======== PASSAGE PROVIDED ========

US 6301831 B1
A safety barrier positionable across a path for deterring rolling objects from passing beyond the barrier includes an elongate hollow member having open lateral ends. The elongate hollow member includes a base for positioning on a surface and an upwardly extending wall having an arcuate concave surface for hindering rolling objects from passing beyond the barrier.
1. The safety barrier positionable across a path for deterring rolling objects form passing beyond the barrier, the safety barrier comprising:
an elongate member having a base and a first wall ramping angularly from the base and terminating at a first edge; said base having a second wall ramping angularly from the base above the first wall, said second wall terminating at a pointed portion, wherein said pointed portion has a third wall extending therefrom and terminating at a second edge, wherein said second edge is positioned above the first wall.
2. The safety barrier of claim 1, wherein said second edge has a roller attached thereon.
3. The safety barrier of claim 1, wherein the first wall has a means for bending said first wall under a predetermined weight.

========

* [SHORT EXERCISE 1] In the records, starting at the line containing "This screenshot has width=700, height=400." and ending at the line containing "(x=86, y=468)", how would those lines read with "icon" swapped for "symbol" and nothing else changed?

======== PROVIDED INFORMATION ========

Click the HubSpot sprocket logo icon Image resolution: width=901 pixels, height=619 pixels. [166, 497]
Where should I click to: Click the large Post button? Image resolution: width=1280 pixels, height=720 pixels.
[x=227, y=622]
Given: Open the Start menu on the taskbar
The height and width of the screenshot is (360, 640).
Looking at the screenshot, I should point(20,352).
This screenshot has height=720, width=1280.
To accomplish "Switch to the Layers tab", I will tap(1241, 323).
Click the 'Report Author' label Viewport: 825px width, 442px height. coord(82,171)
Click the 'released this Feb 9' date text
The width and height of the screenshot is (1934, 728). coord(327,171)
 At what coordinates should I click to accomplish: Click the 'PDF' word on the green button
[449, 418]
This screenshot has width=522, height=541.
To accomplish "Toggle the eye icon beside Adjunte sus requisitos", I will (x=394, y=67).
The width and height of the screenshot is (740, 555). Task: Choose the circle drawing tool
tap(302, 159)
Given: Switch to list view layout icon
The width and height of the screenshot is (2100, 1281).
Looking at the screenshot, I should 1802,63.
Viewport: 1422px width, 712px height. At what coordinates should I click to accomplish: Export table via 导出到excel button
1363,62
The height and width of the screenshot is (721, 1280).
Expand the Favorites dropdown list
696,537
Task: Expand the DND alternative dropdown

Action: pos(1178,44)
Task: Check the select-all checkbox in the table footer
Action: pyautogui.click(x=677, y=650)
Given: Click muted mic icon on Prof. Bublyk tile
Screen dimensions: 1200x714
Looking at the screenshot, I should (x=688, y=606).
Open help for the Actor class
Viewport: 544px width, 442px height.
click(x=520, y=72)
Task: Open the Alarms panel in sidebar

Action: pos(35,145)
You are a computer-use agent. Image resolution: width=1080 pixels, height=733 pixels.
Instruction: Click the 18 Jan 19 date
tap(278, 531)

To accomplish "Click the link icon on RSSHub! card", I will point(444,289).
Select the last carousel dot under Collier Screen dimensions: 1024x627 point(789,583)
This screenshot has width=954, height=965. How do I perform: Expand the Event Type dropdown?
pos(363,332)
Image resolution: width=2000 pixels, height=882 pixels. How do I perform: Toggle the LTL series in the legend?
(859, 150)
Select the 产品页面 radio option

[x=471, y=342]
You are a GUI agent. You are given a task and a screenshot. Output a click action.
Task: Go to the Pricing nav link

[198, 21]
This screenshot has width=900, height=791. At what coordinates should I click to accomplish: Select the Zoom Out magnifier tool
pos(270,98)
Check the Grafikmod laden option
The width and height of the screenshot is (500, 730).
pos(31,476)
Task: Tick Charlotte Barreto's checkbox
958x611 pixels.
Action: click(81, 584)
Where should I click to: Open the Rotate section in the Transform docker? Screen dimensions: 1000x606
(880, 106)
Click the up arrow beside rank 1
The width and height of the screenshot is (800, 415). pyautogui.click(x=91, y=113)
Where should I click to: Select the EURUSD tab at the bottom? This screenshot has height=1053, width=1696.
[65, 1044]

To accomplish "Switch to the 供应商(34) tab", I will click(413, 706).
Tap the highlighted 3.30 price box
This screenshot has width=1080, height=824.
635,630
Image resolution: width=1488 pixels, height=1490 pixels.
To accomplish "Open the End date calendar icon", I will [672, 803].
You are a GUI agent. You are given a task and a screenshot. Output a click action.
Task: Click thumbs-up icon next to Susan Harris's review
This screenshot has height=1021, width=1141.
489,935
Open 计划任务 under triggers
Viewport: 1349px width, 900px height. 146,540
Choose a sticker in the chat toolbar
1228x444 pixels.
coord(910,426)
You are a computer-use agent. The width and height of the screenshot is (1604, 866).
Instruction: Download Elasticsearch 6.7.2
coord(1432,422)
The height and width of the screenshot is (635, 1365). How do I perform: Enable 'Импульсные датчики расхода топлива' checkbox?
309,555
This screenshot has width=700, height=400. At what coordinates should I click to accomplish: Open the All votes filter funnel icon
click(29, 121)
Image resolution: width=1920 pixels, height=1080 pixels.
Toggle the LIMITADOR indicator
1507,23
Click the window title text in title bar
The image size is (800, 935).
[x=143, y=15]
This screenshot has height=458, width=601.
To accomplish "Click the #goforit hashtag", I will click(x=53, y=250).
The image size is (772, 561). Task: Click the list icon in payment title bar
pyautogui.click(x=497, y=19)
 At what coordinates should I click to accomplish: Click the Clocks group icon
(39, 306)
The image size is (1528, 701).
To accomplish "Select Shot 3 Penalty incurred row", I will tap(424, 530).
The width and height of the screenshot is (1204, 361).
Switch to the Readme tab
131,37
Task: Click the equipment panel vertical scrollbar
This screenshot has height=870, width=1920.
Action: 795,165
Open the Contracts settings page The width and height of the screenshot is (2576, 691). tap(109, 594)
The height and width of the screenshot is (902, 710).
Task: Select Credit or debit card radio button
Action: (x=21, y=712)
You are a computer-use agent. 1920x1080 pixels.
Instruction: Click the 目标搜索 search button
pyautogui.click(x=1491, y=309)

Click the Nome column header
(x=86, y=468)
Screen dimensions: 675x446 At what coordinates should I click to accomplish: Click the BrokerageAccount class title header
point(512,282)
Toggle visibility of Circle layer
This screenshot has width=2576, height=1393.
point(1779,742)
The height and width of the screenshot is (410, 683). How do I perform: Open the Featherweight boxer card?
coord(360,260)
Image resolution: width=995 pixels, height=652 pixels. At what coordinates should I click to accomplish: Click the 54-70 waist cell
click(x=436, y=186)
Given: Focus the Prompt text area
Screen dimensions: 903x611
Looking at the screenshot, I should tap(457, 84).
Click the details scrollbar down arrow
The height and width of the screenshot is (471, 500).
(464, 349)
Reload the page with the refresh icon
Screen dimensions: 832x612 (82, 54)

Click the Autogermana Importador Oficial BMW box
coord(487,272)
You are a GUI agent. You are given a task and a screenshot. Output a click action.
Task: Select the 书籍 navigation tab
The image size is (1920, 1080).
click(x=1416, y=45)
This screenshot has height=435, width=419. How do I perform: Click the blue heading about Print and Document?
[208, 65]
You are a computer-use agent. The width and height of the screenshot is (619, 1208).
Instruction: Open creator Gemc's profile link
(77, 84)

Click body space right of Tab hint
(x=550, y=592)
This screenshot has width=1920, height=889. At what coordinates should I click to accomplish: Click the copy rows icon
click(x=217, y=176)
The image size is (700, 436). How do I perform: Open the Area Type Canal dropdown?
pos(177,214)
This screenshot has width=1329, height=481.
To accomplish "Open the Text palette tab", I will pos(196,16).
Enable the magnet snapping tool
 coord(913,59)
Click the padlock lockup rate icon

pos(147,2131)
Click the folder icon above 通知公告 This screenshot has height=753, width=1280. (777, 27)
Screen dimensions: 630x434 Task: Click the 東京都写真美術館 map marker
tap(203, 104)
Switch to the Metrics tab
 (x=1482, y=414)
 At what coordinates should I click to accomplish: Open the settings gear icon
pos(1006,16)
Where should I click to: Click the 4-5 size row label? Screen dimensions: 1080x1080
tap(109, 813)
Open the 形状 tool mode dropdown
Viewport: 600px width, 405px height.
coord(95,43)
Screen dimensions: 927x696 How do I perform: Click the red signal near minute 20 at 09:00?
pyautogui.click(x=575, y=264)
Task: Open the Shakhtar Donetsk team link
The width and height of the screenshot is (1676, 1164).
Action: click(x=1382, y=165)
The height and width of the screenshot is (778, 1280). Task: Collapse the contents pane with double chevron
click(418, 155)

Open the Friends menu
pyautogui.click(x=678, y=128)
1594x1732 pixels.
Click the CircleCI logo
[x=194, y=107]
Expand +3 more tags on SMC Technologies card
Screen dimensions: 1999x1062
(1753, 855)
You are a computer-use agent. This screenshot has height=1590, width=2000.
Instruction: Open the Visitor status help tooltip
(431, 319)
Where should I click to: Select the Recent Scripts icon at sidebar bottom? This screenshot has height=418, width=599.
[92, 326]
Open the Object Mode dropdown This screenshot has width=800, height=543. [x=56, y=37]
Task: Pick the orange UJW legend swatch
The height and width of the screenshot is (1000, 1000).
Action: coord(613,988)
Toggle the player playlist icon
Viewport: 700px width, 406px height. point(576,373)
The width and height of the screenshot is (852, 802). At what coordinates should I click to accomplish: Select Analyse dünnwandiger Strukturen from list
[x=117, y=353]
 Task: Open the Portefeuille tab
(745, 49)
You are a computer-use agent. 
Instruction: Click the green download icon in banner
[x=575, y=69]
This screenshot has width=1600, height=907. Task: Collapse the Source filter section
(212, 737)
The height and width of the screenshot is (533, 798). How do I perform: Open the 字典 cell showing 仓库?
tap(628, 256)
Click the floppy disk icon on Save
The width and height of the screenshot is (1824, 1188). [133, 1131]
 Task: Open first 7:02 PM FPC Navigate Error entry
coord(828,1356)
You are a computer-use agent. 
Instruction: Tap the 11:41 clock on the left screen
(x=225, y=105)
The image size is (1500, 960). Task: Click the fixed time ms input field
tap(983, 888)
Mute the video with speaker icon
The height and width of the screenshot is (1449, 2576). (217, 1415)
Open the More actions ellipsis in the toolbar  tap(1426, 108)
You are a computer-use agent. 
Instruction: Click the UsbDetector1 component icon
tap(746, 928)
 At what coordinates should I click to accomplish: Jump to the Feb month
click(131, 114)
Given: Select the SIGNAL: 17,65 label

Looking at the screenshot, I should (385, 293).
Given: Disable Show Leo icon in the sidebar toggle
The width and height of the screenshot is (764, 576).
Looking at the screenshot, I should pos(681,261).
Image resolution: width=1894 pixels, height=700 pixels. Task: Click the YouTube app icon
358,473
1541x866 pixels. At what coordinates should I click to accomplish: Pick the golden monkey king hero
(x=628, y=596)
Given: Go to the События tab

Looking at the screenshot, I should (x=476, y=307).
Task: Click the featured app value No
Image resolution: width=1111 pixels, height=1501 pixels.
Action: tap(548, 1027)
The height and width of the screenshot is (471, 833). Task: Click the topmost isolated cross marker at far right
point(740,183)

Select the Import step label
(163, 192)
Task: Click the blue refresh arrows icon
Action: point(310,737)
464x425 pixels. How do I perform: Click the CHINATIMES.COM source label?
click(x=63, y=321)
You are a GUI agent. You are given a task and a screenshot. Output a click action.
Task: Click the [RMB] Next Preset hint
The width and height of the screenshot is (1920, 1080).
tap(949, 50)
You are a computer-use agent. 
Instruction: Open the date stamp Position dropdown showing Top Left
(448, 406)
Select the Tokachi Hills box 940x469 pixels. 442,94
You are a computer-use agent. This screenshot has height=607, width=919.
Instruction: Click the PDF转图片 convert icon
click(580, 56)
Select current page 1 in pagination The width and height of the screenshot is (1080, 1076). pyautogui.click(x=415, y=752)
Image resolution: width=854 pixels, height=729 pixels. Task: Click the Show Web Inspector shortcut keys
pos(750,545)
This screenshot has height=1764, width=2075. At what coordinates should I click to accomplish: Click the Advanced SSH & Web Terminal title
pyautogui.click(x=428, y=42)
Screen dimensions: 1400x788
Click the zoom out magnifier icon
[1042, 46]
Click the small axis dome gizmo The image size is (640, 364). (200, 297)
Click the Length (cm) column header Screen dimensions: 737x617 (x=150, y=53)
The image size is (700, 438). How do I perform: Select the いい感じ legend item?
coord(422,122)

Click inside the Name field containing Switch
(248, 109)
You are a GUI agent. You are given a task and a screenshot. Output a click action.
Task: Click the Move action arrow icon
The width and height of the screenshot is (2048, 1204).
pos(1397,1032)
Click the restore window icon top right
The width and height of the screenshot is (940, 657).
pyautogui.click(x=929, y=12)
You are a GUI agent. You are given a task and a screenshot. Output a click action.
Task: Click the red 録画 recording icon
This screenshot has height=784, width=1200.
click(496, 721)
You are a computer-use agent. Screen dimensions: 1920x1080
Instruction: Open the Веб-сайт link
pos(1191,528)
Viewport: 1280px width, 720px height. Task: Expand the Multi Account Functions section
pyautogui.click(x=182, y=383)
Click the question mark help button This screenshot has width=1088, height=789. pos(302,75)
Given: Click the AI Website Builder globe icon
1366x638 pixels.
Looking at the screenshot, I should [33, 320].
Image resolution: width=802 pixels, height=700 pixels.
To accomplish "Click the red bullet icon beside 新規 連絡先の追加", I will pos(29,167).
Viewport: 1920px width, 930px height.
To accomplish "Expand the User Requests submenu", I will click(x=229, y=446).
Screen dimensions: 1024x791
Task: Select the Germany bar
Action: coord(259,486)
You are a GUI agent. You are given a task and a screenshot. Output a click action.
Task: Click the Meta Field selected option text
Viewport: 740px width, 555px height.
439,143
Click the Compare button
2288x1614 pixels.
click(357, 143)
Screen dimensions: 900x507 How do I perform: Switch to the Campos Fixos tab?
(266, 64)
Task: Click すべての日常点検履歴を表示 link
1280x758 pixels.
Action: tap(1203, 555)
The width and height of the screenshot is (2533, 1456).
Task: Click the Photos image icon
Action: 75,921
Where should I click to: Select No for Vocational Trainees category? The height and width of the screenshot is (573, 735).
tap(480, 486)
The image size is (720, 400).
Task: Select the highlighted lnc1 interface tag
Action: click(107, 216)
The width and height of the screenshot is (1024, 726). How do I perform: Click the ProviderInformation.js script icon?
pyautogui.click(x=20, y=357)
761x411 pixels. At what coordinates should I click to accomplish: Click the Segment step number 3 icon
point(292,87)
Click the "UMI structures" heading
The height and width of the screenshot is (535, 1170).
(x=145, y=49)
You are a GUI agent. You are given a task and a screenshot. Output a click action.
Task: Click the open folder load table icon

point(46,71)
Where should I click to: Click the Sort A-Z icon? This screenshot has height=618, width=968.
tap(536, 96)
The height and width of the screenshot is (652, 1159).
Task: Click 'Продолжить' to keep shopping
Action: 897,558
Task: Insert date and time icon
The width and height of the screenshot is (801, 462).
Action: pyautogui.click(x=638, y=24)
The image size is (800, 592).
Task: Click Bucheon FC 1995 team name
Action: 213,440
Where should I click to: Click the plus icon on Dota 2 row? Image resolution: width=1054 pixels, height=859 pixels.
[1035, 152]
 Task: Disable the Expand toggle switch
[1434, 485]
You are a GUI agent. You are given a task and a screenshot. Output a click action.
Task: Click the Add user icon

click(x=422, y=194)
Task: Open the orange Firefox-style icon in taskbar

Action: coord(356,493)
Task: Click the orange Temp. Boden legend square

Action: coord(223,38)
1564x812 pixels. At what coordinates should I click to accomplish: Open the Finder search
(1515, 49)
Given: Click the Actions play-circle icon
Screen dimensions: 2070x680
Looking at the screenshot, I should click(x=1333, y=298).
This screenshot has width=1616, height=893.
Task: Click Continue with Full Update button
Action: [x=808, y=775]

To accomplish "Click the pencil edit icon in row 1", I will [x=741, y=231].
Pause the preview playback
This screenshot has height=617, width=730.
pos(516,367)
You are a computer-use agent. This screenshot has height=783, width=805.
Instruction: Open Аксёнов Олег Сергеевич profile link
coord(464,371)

========

* [SHORT EXERCISE 2] Could you transcribe the patent text starting at "US 6301831 B1" and ending at "beyond the barrier."?

* [COMPLETE OUTPUT 1]
This screenshot has width=700, height=400. At what coordinates should I click to accomplish: Open the All votes filter funnel symbol
click(29, 121)
Image resolution: width=1920 pixels, height=1080 pixels.
Toggle the LIMITADOR indicator
1507,23
Click the window title text in title bar
The image size is (800, 935).
[x=143, y=15]
This screenshot has height=458, width=601.
To accomplish "Click the #goforit hashtag", I will click(x=53, y=250).
The image size is (772, 561). Task: Click the list symbol in payment title bar
pyautogui.click(x=497, y=19)
 At what coordinates should I click to accomplish: Click the Clocks group symbol
(39, 306)
The image size is (1528, 701).
To accomplish "Select Shot 3 Penalty incurred row", I will tap(424, 530).
The width and height of the screenshot is (1204, 361).
Switch to the Readme tab
131,37
Task: Click the equipment panel vertical scrollbar
This screenshot has height=870, width=1920.
Action: 795,165
Open the Contracts settings page The width and height of the screenshot is (2576, 691). tap(109, 594)
The height and width of the screenshot is (902, 710).
Task: Select Credit or debit card radio button
Action: (x=21, y=712)
You are a computer-use agent. 1920x1080 pixels.
Instruction: Click the 目标搜索 search button
pyautogui.click(x=1491, y=309)

Click the Nome column header
(x=86, y=468)

* [COMPLETE OUTPUT 2]
US 6301831 B1
A safety barrier positionable across a path for deterring rolling objects from passing beyond the barrier includes an elongate hollow member having open lateral ends. The elongate hollow member includes a base for positioning on a surface and an upwardly extending wall having an arcuate concave surface for hindering rolling objects from passing beyond the barrier.